━━ The records ━━
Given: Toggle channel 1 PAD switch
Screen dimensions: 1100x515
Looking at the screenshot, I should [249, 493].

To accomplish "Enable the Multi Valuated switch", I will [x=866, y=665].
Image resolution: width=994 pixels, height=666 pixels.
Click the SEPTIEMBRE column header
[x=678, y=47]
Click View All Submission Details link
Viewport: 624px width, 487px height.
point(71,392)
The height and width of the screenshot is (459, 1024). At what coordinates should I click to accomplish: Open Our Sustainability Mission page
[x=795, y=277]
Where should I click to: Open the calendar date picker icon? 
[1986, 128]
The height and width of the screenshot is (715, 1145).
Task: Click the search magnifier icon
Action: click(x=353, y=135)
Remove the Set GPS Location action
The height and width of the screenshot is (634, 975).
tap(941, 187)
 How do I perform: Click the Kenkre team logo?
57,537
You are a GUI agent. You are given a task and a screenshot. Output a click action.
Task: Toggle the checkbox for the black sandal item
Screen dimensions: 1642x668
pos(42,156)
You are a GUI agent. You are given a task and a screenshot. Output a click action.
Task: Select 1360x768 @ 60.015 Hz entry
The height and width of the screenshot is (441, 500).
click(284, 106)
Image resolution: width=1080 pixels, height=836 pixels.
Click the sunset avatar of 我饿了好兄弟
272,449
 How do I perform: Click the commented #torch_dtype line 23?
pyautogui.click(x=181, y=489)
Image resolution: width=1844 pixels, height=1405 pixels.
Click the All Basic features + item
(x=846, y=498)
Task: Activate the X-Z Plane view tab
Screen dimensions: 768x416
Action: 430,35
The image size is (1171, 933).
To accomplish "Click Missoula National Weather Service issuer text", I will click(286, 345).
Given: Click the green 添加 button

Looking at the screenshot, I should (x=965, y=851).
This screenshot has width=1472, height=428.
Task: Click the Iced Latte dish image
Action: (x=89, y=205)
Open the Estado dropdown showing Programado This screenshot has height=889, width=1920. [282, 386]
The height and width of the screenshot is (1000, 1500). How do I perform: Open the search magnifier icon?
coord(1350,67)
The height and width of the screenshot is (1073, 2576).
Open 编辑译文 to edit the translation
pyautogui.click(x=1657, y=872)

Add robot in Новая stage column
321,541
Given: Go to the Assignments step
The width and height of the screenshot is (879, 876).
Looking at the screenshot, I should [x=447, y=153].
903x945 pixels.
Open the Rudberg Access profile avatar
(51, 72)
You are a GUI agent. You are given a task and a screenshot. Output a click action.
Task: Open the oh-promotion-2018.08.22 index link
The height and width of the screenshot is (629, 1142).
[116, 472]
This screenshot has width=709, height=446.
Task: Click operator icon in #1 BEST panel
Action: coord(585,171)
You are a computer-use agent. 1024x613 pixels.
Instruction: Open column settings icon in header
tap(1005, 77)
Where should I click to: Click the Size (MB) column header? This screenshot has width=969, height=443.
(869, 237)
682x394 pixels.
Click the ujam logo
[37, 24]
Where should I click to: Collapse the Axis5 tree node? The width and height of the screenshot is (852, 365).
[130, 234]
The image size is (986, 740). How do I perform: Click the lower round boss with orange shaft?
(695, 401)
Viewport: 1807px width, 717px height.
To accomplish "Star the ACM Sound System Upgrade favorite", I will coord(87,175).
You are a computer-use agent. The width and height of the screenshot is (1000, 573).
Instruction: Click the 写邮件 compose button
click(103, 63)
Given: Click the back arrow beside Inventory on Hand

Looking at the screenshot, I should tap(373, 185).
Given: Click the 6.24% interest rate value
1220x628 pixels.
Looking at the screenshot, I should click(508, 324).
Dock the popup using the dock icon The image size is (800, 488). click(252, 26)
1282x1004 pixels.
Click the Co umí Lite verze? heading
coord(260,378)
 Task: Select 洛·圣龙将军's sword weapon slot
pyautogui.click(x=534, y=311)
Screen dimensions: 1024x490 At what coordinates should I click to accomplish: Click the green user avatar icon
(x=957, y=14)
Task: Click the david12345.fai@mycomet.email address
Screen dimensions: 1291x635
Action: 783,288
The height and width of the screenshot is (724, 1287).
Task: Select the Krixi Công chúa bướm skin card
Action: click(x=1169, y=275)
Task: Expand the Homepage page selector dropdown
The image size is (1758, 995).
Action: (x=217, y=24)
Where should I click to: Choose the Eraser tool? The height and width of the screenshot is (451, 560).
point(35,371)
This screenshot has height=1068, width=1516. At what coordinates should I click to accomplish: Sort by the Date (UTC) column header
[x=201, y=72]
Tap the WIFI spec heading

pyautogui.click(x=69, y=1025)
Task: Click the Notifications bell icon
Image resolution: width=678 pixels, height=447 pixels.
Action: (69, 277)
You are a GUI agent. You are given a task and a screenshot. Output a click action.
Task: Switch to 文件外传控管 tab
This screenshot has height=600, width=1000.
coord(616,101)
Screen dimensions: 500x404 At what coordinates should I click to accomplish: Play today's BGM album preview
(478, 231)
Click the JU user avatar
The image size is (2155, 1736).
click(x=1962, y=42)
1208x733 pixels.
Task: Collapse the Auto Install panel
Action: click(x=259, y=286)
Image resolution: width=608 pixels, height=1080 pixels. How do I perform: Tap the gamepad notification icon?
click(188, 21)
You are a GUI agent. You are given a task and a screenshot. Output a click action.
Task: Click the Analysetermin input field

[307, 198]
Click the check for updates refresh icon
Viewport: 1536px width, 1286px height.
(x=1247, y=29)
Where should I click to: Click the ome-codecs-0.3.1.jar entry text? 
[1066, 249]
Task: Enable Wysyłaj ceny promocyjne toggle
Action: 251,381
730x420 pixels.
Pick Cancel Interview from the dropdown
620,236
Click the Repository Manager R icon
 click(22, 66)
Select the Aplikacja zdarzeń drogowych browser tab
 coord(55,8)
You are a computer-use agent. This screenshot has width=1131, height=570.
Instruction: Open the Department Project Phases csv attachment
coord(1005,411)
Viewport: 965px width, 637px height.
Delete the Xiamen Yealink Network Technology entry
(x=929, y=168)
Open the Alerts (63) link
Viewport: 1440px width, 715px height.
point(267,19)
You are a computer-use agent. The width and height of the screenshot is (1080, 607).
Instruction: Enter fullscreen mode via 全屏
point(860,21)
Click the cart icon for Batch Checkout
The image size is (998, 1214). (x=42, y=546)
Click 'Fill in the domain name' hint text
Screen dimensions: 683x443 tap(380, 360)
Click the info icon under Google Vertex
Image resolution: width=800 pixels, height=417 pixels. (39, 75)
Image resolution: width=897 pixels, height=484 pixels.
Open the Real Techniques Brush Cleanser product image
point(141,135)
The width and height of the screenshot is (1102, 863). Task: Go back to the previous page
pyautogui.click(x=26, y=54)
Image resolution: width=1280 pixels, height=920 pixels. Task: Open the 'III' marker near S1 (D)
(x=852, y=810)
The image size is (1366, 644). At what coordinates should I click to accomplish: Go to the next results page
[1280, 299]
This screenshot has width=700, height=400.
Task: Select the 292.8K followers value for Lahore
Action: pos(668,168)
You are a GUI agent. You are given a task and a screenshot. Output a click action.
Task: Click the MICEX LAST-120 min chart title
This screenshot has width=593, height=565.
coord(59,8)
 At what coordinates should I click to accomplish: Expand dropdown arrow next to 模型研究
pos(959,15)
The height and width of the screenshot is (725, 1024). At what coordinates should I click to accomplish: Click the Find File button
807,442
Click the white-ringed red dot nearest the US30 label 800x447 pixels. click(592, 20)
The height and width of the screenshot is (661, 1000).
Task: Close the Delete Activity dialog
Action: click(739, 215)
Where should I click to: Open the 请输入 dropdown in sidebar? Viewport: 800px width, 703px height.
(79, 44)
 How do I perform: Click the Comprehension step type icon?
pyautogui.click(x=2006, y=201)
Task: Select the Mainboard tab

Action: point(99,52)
━━━
Copy every line of the records above word for word, leaving nothing out and changing nothing.

Given: Toggle channel 1 PAD switch
Screen dimensions: 1100x515
Looking at the screenshot, I should [249, 493].

To accomplish "Enable the Multi Valuated switch", I will [x=866, y=665].
Image resolution: width=994 pixels, height=666 pixels.
Click the SEPTIEMBRE column header
[x=678, y=47]
Click View All Submission Details link
Viewport: 624px width, 487px height.
point(71,392)
The height and width of the screenshot is (459, 1024). At what coordinates should I click to accomplish: Open Our Sustainability Mission page
[x=795, y=277]
Where should I click to: Open the calendar date picker icon? 
[1986, 128]
The height and width of the screenshot is (715, 1145).
Task: Click the search magnifier icon
Action: click(x=353, y=135)
Remove the Set GPS Location action
The height and width of the screenshot is (634, 975).
tap(941, 187)
 How do I perform: Click the Kenkre team logo?
57,537
You are a GUI agent. You are given a task and a screenshot. Output a click action.
Task: Toggle the checkbox for the black sandal item
Screen dimensions: 1642x668
pos(42,156)
You are a GUI agent. You are given a task and a screenshot. Output a click action.
Task: Select 1360x768 @ 60.015 Hz entry
The height and width of the screenshot is (441, 500).
click(284, 106)
Image resolution: width=1080 pixels, height=836 pixels.
Click the sunset avatar of 我饿了好兄弟
272,449
 How do I perform: Click the commented #torch_dtype line 23?
pyautogui.click(x=181, y=489)
Image resolution: width=1844 pixels, height=1405 pixels.
Click the All Basic features + item
(x=846, y=498)
Task: Activate the X-Z Plane view tab
Screen dimensions: 768x416
Action: 430,35
The image size is (1171, 933).
To accomplish "Click Missoula National Weather Service issuer text", I will click(286, 345).
Given: Click the green 添加 button

Looking at the screenshot, I should (x=965, y=851).
This screenshot has width=1472, height=428.
Task: Click the Iced Latte dish image
Action: (x=89, y=205)
Open the Estado dropdown showing Programado This screenshot has height=889, width=1920. [282, 386]
The height and width of the screenshot is (1000, 1500). How do I perform: Open the search magnifier icon?
coord(1350,67)
The height and width of the screenshot is (1073, 2576).
Open 编辑译文 to edit the translation
pyautogui.click(x=1657, y=872)

Add robot in Новая stage column
321,541
Given: Go to the Assignments step
The width and height of the screenshot is (879, 876).
Looking at the screenshot, I should [x=447, y=153].
903x945 pixels.
Open the Rudberg Access profile avatar
(51, 72)
You are a GUI agent. You are given a task and a screenshot. Output a click action.
Task: Open the oh-promotion-2018.08.22 index link
The height and width of the screenshot is (629, 1142).
[116, 472]
This screenshot has width=709, height=446.
Task: Click operator icon in #1 BEST panel
Action: coord(585,171)
You are a computer-use agent. 1024x613 pixels.
Instruction: Open column settings icon in header
tap(1005, 77)
Where should I click to: Click the Size (MB) column header? This screenshot has width=969, height=443.
(869, 237)
682x394 pixels.
Click the ujam logo
[37, 24]
Where should I click to: Collapse the Axis5 tree node? The width and height of the screenshot is (852, 365).
[130, 234]
The image size is (986, 740). How do I perform: Click the lower round boss with orange shaft?
(695, 401)
Viewport: 1807px width, 717px height.
To accomplish "Star the ACM Sound System Upgrade favorite", I will coord(87,175).
You are a computer-use agent. The width and height of the screenshot is (1000, 573).
Instruction: Click the 写邮件 compose button
click(103, 63)
Given: Click the back arrow beside Inventory on Hand

Looking at the screenshot, I should tap(373, 185).
Given: Click the 6.24% interest rate value
1220x628 pixels.
Looking at the screenshot, I should click(508, 324).
Dock the popup using the dock icon The image size is (800, 488). click(252, 26)
1282x1004 pixels.
Click the Co umí Lite verze? heading
coord(260,378)
 Task: Select 洛·圣龙将军's sword weapon slot
pyautogui.click(x=534, y=311)
Screen dimensions: 1024x490 At what coordinates should I click to accomplish: Click the green user avatar icon
(x=957, y=14)
Task: Click the david12345.fai@mycomet.email address
Screen dimensions: 1291x635
Action: 783,288
The height and width of the screenshot is (724, 1287).
Task: Select the Krixi Công chúa bướm skin card
Action: click(x=1169, y=275)
Task: Expand the Homepage page selector dropdown
The image size is (1758, 995).
Action: (x=217, y=24)
Where should I click to: Choose the Eraser tool? The height and width of the screenshot is (451, 560).
point(35,371)
This screenshot has height=1068, width=1516. At what coordinates should I click to accomplish: Sort by the Date (UTC) column header
[x=201, y=72]
Tap the WIFI spec heading

pyautogui.click(x=69, y=1025)
Task: Click the Notifications bell icon
Image resolution: width=678 pixels, height=447 pixels.
Action: (69, 277)
You are a GUI agent. You are given a task and a screenshot. Output a click action.
Task: Switch to 文件外传控管 tab
This screenshot has height=600, width=1000.
coord(616,101)
Screen dimensions: 500x404 At what coordinates should I click to accomplish: Play today's BGM album preview
(478, 231)
Click the JU user avatar
The image size is (2155, 1736).
click(x=1962, y=42)
1208x733 pixels.
Task: Collapse the Auto Install panel
Action: click(x=259, y=286)
Image resolution: width=608 pixels, height=1080 pixels. How do I perform: Tap the gamepad notification icon?
click(188, 21)
You are a GUI agent. You are given a task and a screenshot. Output a click action.
Task: Click the Analysetermin input field

[307, 198]
Click the check for updates refresh icon
Viewport: 1536px width, 1286px height.
(x=1247, y=29)
Where should I click to: Click the ome-codecs-0.3.1.jar entry text? 
[1066, 249]
Task: Enable Wysyłaj ceny promocyjne toggle
Action: 251,381
730x420 pixels.
Pick Cancel Interview from the dropdown
620,236
Click the Repository Manager R icon
 click(22, 66)
Select the Aplikacja zdarzeń drogowych browser tab
 coord(55,8)
You are a computer-use agent. This screenshot has width=1131, height=570.
Instruction: Open the Department Project Phases csv attachment
coord(1005,411)
Viewport: 965px width, 637px height.
Delete the Xiamen Yealink Network Technology entry
(x=929, y=168)
Open the Alerts (63) link
Viewport: 1440px width, 715px height.
point(267,19)
You are a computer-use agent. The width and height of the screenshot is (1080, 607).
Instruction: Enter fullscreen mode via 全屏
point(860,21)
Click the cart icon for Batch Checkout
The image size is (998, 1214). (x=42, y=546)
Click 'Fill in the domain name' hint text
Screen dimensions: 683x443 tap(380, 360)
Click the info icon under Google Vertex
Image resolution: width=800 pixels, height=417 pixels. (39, 75)
Image resolution: width=897 pixels, height=484 pixels.
Open the Real Techniques Brush Cleanser product image
point(141,135)
The width and height of the screenshot is (1102, 863). Task: Go back to the previous page
pyautogui.click(x=26, y=54)
Image resolution: width=1280 pixels, height=920 pixels. Task: Open the 'III' marker near S1 (D)
(x=852, y=810)
The image size is (1366, 644). At what coordinates should I click to accomplish: Go to the next results page
[1280, 299]
This screenshot has width=700, height=400.
Task: Select the 292.8K followers value for Lahore
Action: pos(668,168)
You are a GUI agent. You are given a task and a screenshot. Output a click action.
Task: Click the MICEX LAST-120 min chart title
This screenshot has width=593, height=565.
coord(59,8)
 At what coordinates should I click to accomplish: Expand dropdown arrow next to 模型研究
pos(959,15)
The height and width of the screenshot is (725, 1024). At what coordinates should I click to accomplish: Click the Find File button
807,442
Click the white-ringed red dot nearest the US30 label 800x447 pixels. click(592, 20)
The height and width of the screenshot is (661, 1000).
Task: Close the Delete Activity dialog
Action: click(739, 215)
Where should I click to: Open the 请输入 dropdown in sidebar? Viewport: 800px width, 703px height.
(79, 44)
 How do I perform: Click the Comprehension step type icon?
pyautogui.click(x=2006, y=201)
Task: Select the Mainboard tab

Action: point(99,52)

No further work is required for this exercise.